Testo fornito >>
..............................

Il suo nome corrispondeva al primo caso in Italia in cui veniva contestata la tortura nell'ambito dei maltrattamenti in famiglia.
Ma quel reato è caduto per Aliza Hrustic, 26enne, che era stato condannato all'ergastolo in primo grado per aver seviziato e ucciso nel maggio 2019 il figlio di due anni e per aver maltrattato la moglie e altre due figlie minorenni. L'uomo non sconterà più il carcere a vita, perché la corte d'assise di appello di Milano in secondo grado gli ha inflitto solo 28 anni di reclusione. I giudici, presieduti da Ivana Caputo, hanno riqualificato l'omicidio volontario in maltrattamenti pluriaggravati, che hanno riassorbito anche il reato di tortura. Inesistenti, per la corte, anche i maltrattamenti del ventiseienne nei confronti della moglie. Ma il caso è di quelli che fanno discutere e la storia fa accapponare la pelle.
«Lungi da me l'idea di dire vittoria o sconfitta ma in appello è stato disarticolato l'impianto accusatorio - ha spiegato il su, Giuseppe De Lalla -. Credo che la ricostruzione di questi giudici offra una verità processuale più aderente alla verità fattuale. È stata riconosciuta in Hrustic l'assenza di una volontà omicida in favore di una sciagurata volontà maltrattante sfociata nella tragica morte del minore».
Il piccolo Mehmed era stato colpito con 51 pugni e calci dal papà nella notte tra il 21 e 22 maggio 2019, mentre si trovavano dentro la loro casa in via Ricciarelli, zona San Siro. Alle sei quel corpicino annientato si era arreso, mentre l'uomo dopo aver chiamato i soccorsi, si era dato alla fuga. Il medico legale in sede di autopsia aveva riscontrato tagli sul labbro superiore del bambino, morsi sulle braccia e sulla schiena e tre distinte ustioni fatte con il fuoco sotto le piante dei piedi della. Il pm in primo grado aveva contestato a Hrustic l'aggravante di avere agito «con crudeltà verso il bambino, per motivi futili consistiti nel fatto che il piccolo, lasciato senza pannolino, si fosse sporcato». Anche nei due giorni precedenti Mehmed aveva subito aggressioni da parte del padre, che su Facebook appariva spavaldo, con camicie sgargianti e pistola in mano, davanti a bustine di droghe varie. «Quando fumavo hascisc me la prendevo con lui, perché mi ero convinto - aveva messo a verbale - che mio figlio, il più piccolo, avesse il malocchio. Così, non so perché, ma mi facevo un casino di paranoie su di lui, mi svegliavo la notte fumato, lo svegliavo e lo massacravo di calci e pugni». Lo aveva picchiato anche un mese prima che morisse, con una cintura sulla schiena.
Spesso accadeva davanti agli altri due fratellini e alla moglie incinta. Pestaggi, sevizie che Mehmed, a soli due anni, conosceva bene. Ma per la giustizia suo padre non voleva ucciderlo. Ventotto anni, sicuramente molti meno, e Hrustic sarà libero.

..............................

Dati di partenza >>

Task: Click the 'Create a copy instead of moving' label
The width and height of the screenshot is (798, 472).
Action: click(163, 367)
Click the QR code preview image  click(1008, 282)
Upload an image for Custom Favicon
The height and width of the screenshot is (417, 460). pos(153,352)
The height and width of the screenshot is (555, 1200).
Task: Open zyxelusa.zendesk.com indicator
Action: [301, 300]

..............................

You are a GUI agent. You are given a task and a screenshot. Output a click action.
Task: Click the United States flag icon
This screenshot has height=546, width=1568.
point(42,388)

..............................

Nel testo fornito, quale pena ha inflitto a Hrustic in secondo grado la corte d'assise di appello di Milano? Per rispondere si utilizza esclusivamente il testo fornito.

Risposta all'esercizio >>
28 anni di reclusione.